India is a vast country with diverse geological regions, cultures and food. The food and the food habits of each region, East, West, North and South are completely different. The climate of each region influences the type of food eaten in that area.
In South India the climate is sultry and hot. They receive a good amount of rainfall and also fruits and vegetables are easily available. Their main food is rice, and the popular south Indian dishes are sambhar, rasam, dosa, idli, vadas, payasam etc and not to forget a range of chutneys. The chief spices and ingredients are lentil, tamarind, curry leaves, chilies, and mustard, cumin, cinnamon, etc. Coconut oil is commonly used.
All the spices and ingredients used in South Indian cuisine have dietary as well as therapeutic benefits. The food is hot and spicy and it has a blend of taste, aroma, smell, and seasoning.
Tamarind – This is a commonly used spice in South Indian cuisine. It is rich in dietary fibre and helps to excrete bad cholesterol from the body. It is anti-oxidant and is rich in iron, calcium, copper, potassium etc. It is also rich in a number of vitamins.
Turmeric –The rhizome of the plant is dried and powdered. It is a part of almost all South Indian dish, it adds colour to the food. It is a natural antibiotic and when added to food its healing ability is beneficial to the body. It has calming effect on the stomach, it is anti –inflammatory and kills inner parasites and also purifies blood.
Coconut – Grown in large quantity, coconut is the main ingredient of South Indian cuisine. Fresh grated coconut or its milk is used to make the curry thick, to add flavor and taste to a dish.
Cinnamon – This is the bark of the tree. It lowers LDL cholesterol, is beneficial for diabetes, it gives relief to people suffering from arthritis. It is a natural food preservative so when it is added to food it averts the growth of bacteria and prevents the food from spoiling.
Asafetida ( hing) – This has a pungent flavor and a strong taste.

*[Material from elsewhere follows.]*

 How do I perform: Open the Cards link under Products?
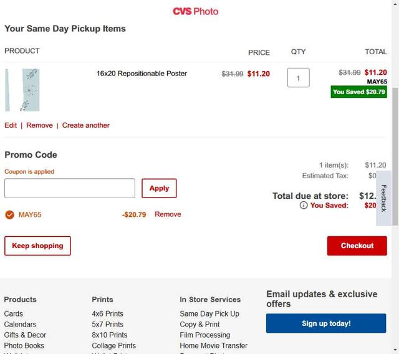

It is beneficial for respiratory disorders, flatulence, impotency etc.
Black Pepper – When added to food it improves digestion, it reduces intestinal gas, it is an anti oxidant and prevents the growth of bacteria in the intestines.
Cardamom – It helps to offset acidity in the stomach and when the powder of cardamom is sprinkled on coffee it act as an aphrodisiac. When added in food it improves digestion and helps to lessen stomach gas.
Cumin seeds – Cumin has a strong discrete flavor, it improves digestion, helps to cure heart burn and stomach pain. The seeds are anti oxidants and anti- flatulent, these help in digestion. These are rich in vitamins and minerals like iron, copper, calcium, vitamin E, A, and C etc.
Mustard seeds – Mustard seeds are used in almost all dished in South India. These add a pungent aroma to the food. These are used in vegetarian as well as non vegetarian dishes, and also in pickles and chutneys.
Mustard seeds are rich in anti-oxidants, minerals and vitamins. They are a rich source of B-complex vitamins, and vitamin E. It helps to lower blood cholesterol and regulate the metabolism.
All the spices used in South Indian cuisine are of pant origin. These prevent diseases and promote health. They also increase the flavor of a dish.